Data in the Fast Lane: How NVLink Unleashes Application Performance
OREANDA-NEWS. April 24, 2015. If your day starts by crawling to work through traffic, you’ve wished that the four-lane highway could expand into eight.
Applications experience traffic jams, too. It happens when the few, narrow lanes between the CPU and the GPU — known as the PCI Express (PCIe) bus — can’t keep up with the flow of data.
GPUs can crunch through a lot of data fast. But taking full advantage of this ability requires that massive amounts of data must be constantly fed to the GPU. The PCIe interconnect often can’t keep pace.

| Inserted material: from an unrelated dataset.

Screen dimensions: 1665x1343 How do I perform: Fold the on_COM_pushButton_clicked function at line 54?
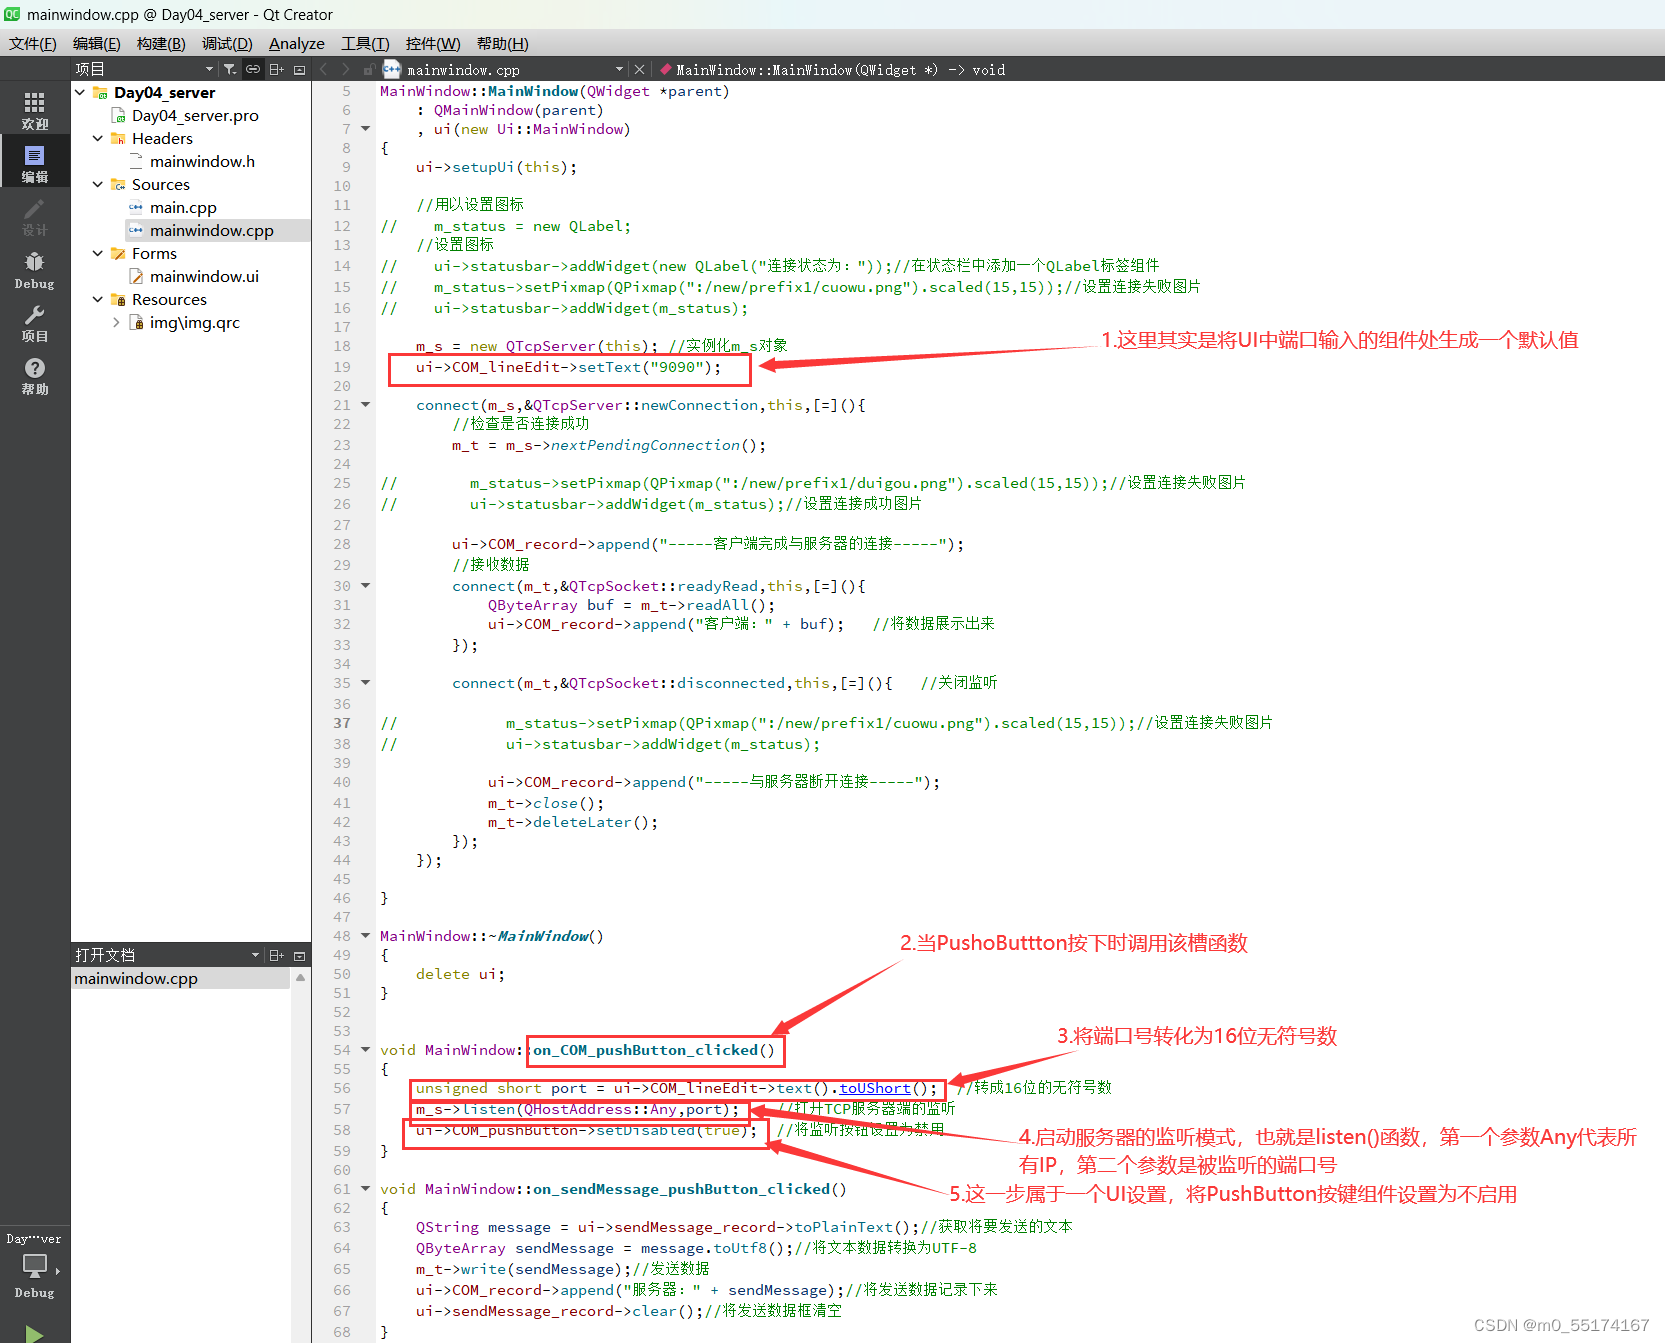pyautogui.click(x=365, y=1050)
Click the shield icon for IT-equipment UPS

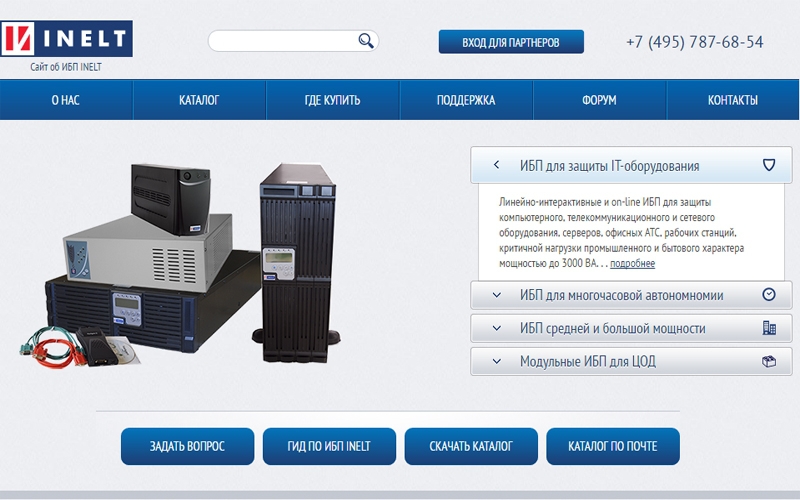768,165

To avoid these “traffic jams,” we invented a fast interconnect between the CPU and GPU, and among GPUs. It’s called NVLink.
It’s the world’s first high-speed interconnect technology for GPUs. NVIDIA NVLink creates a data super-highway in next-gen HPC servers. One that lets GPUs and CPUs exchange data among each other five to 12 times faster than with PCIe.
When we unveiled NVLink last year, the industry took notice. IBM’s integrating it into future POWER CPUs. And the U.S. Department of Energy announced that GPUs and NVLink will power its next flagship supercomputers.
NVLink will be available in GPUs based on our forthcoming Pascal architecture. But here’s a sneak peek of how it can improve application performance by speeding up data movement in multi-GPU configurations.
FFT Algorithm Better Than 2x Faster
Fast Fourier Transform (FFT) is an algorithm widely used for seismic processing, signal processing, image processing, and partial differential equations.
FFT is often run on servers that attach two GPUs to a single CPU socket via a PCIe bus. To distribute the FFT workload, the two GPUs exchange large amounts of data. But the PCIe bus becomes a bottleneck — with GPUs sharing data at only 16 gigabytes per second (GB/s).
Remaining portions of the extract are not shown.